公開日 2015 年 12 月 29 日 | 更新日 2017 年 05 月 08 日

てんかん治療と向き合う心構え
兼本 浩祐 先生

愛知医科大学精神科学講座 教授

兼本 浩祐 先生

てんかん外来を受診するとき、医師は発作の様子を実際に見ているわけではありません。そのため、これまでは正しい診断には長時間のビデオ録画と脳波の同時記録が必要であると考えられていました。ところが、スマートフォンの普及によって患者さん自身やご家族が動画を撮影することが容易になり、診断の助けになることがわかってきました。情報テクノロジーの活用、そして主治医との良好なコミュニケーションのあり方について、てんかん診療の第一人者である愛知医科大学精神神経科講座教授の兼本浩祐先生にお話をうかがいました。

てんかん発作時の動画記録

最近では、スマートフォンが普及したことにより、発作が起きたときに患者さん自身やご家族がけいれんの様子を動画で撮影することが可能になってきました。発作の様子を動画で見せていただくことは、診断が難しい場合に非常に役立ちます。
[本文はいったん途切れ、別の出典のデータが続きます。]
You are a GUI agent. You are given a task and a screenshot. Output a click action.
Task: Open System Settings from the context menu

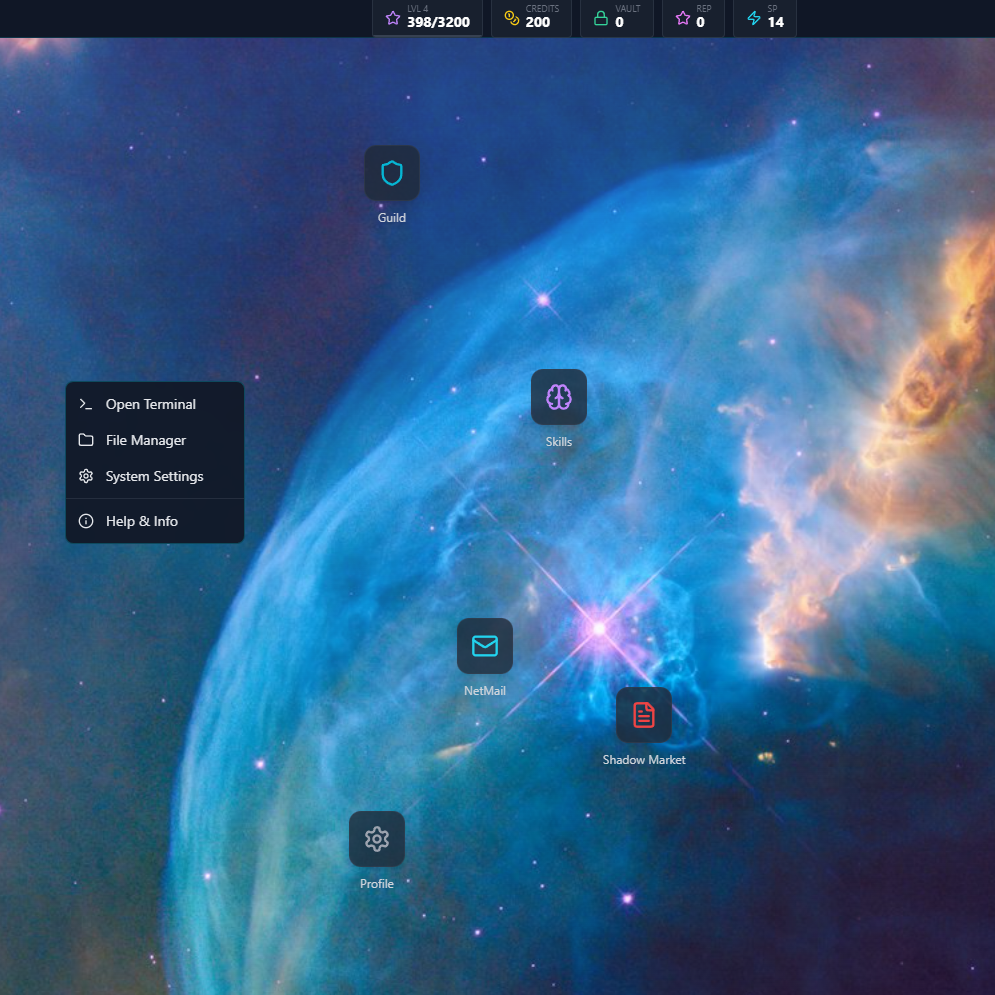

発作がひんぱんに起こる患者さんの場合は、入院した上で発作脳波同時記録を取ることも可能ですが、発作が少ない場合にはそれができません。また、発作が多い方の場合であっても、一定期間入院して記録を取るには病院の人員や費用もかかりますし、何よりも患者さんご本人の負担が大きくなります。

もちろん、正確な診断のためには発作脳波同時記録がもっとも優れた方法ではありますが、たとえ脳波に関する情報はなくても、実際の発作の様子を記録した動画を専門医が見ることができれば、診断のための非常に大きな助けになります。たとえば、心因性非てんかん性発作なのか、それともてんかんなのか診断が難しいケースでも、実際の発作の様子を見せていただければ即座に診断がつくということもあります。

てんかんに魔法の薬はない

これまでの記事でお示ししてきたように、てんかんの4大ファミリーのうち、主要なグループに属するてんかんであれば、適切な薬物治療を行なうことで比較的容易に発作を抑えられ、ほとんどの患者さんは特別な制限なしに日常生活を送れるようになります。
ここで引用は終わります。